Die Fragen beantworteten am Donnerstagabend Peter Steiner, Leiter der Fachstelle externe Schulevaluation, Stefan Schnyder, stellvertretender Leiter des kantonalen Inspektorats und der ressortverantwortliche Stadtrat Lukas Pfisterer. Anwesend war auch die Schulpflege – wegen Krankheit entschuldigt allerdings deren Präsident Max Becker.

Zunächst nannte Peter Steiner die drei Hauptfaktoren, die zum schlechten Ergebnis geführt hatten: So ging mit jedem personellen Wechsel in Schulpflege und Gesamtschulleitung Know-how verloren. Der Aufbau eines funktionsfähigen Führungsgremiums wurde dadurch erschwert. Überdies war sich das Gremium bei der Prioritätensetzung der Geschäfte uneins. Peter Steiner betonte, dass die Schulführung in den letzten drei Jahren anspruchsvolle Veränderungsprozesse eingeleitet und die Schule Aarau im Übrigen gut abgeschnitten habe. Stefan Schnyder schilderte den Prozess der Nachevaluation. Erst die Krise am Oberstufenschulhaus im Januar 2011 habe erneute Führungsschwächen aufgezeigt und die Schulführung in alte Muster zurückgeworfen.

Zwei Massnahmen sollen zu einer verbesserten Schulführung beitragen: Die Aufsicht durch das kantonale Inspektorat und eine externe Beratungsperson. Letztere werde durch die Stadt bezahlt, ergänzte Stadtrat Pfisterer. Er bot seine Unterstützung an.

Angeregte Diskussion

Ein Vertreter des Elternbeirats wollte in der anschliessenden Diskussion wissen, warum nicht früher eingegriffen worden sei.
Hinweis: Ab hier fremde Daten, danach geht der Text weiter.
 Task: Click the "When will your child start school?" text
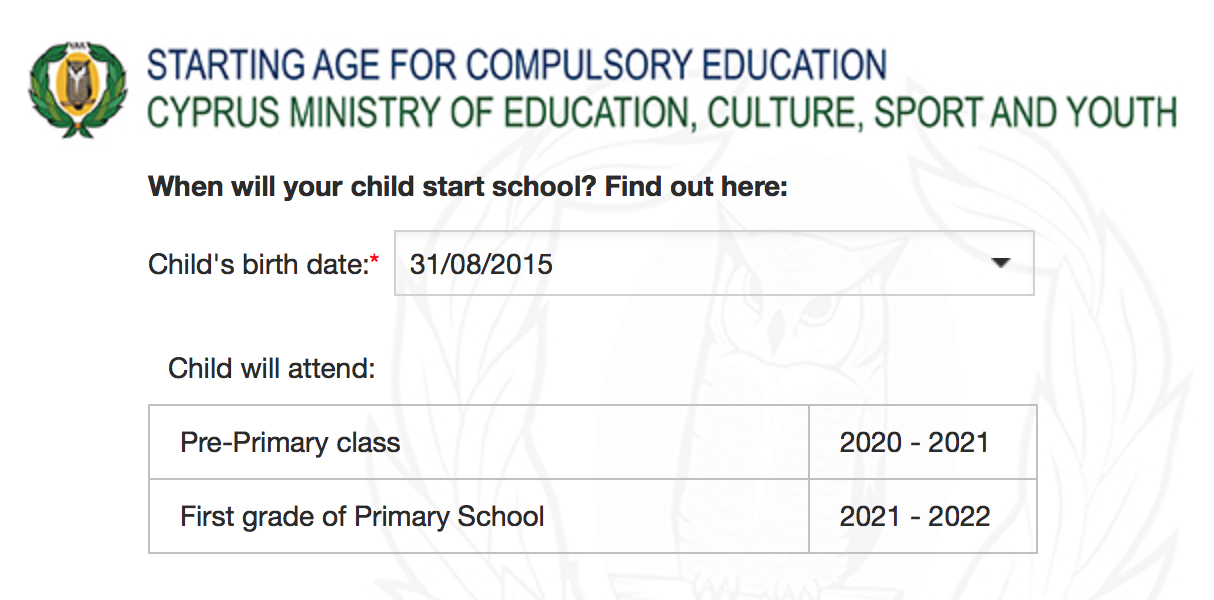pos(373,187)
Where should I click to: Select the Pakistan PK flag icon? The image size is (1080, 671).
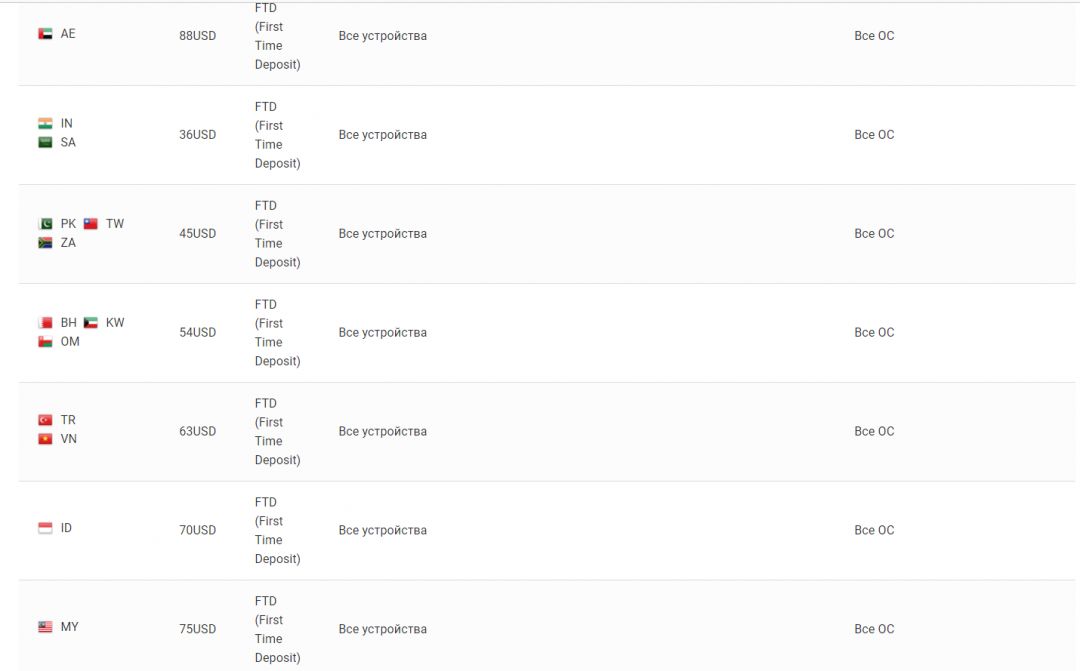point(45,224)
Peter Steiner meinte, dass man die Nachevaluation wohl auch schon nach zwei Jahren statt erst nach drei hätte machen können. Eine weitere Publikumsfrage: Verfügen die Schulpfleger als Milizbehörde überhaupt über die nötige Qualifikation für die strategische Aufgabe? Schulpfleger Daniel Fondado antwortete, seine berufliche Qualifikation käme seinem Aufgabenbereich in der Schulpflege entgegen. Schulpfleger könnten sich aber auch weiterbilden lassen.

Was der Grund für die schnellen Wechsel sei, wollte man wissen. Barbara Urech sagte zunächst, dass man parteipolitisch immer einen Konsens gefunden habe. Erst auf Nachhaken, meinte sie, die Chemie habe im Gremium nicht gestimmt. Es irritierte auch, dass Stadtrat Pfisterer die Schulpflege nun unterstützen kann, obwohl er das als Stadtrat gar nicht darf. Pfisterer erklärte, dass er seine Unterstützung durchaus anbieten und im Stadtrat und im Einwohnerrat anschliessend Überzeugungsarbeit leisten könne. Beispielsweise beim Geschäft Gesamtschulleitung; die Stelle ist immer noch nicht ausgeschrieben. Ein weiteres Mitglied des Elternbeirats wollte von den Schulpflegern schliesslich wissen, wie sie die rote Ampel aufgenommen hätten. Daraufhin sagte Urech, dass es ihr sehr leidtue und sie Mitverantwortung dafür trage. Urech wird, genau wie Heinrich Hochuli, noch bis Sonntag Schulpflegemitglied sein.

Ab Sonntag zwei Neue

Dann werden mit der Ersatzwahl zwei Neue das Gremium ergänzen. Daniel Fondado und Rolf Schwyter, die der Schulpflege erst seit Herbst 2011 angehören, setzten den Akzent auf die Zusammenarbeit. Keine Stellung nahmen hingegen Ivo Speck, Ruedi Birchler und auch Heinrich Hochuli.

Immerhin resultierte aus der zweiten roten Ampel ein Mehr an Transparenz: ein Elternbrief, eine Informationsveranstaltung sowie öffentliche Einsichtnahme in den Bericht. Der Nachevaluationsbericht liegt im Stadthaus, in den Schulhäusern und im Schulsekretariat auf und kann dort eingesehen werden. Im Internet wird er nicht publiziert.